Data: 2003-04-28 21:30:08
Temat: Re: test roczny w klasie pierwszej
Od: "beata" <b...@s...poczta.onet.pl>
Pokaż wszystkie nagłówki
> Nie znasz sytuacji tak naprawdę, bo tylko z niepełnej relacji niefachowca,
> ale zajadle naskakujesz, obniżając autorytet zawodu.
> Bierzmy przykład z lekarzy i wcale nie chodzi mi o to, by ukrywać pod
korcem
> ewidentne błędy, ale by do ludzi spoza naszej grupy zawodowej zwracać się
w
> sposób trochę bardziej stonowany, tłumacząc również intencje nauczyciela,
o
> których postronni często nie mają pojęcia.
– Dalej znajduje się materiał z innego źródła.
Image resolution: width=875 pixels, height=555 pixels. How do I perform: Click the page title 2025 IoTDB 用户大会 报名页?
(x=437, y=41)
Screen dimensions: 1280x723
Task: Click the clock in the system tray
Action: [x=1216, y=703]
Amen. Nic dodać, nic ująć. Nie miejmy zatem pretensji o to, że inni nas nie
szanują skoro sami tego nie robimy. To przecież naszą specjalnością jest
ciągłe udowadnianie innym nauczycielom, żeśmy od nich lepsi. A krowa, która
dużo ...., mało mleka daje. I na tym chciałabym zakończyć moją dzisiejszą
wypowiedź.
dobranoc
beataO
--
"Daj mi Boże pogodę ducha bym mogła zaakceptować to czego nie mogę zmienić,
odwagę bym mogła zmienić to co zmienić mogę
i mądrość bym potrafiła te rzeczy rozróżnić."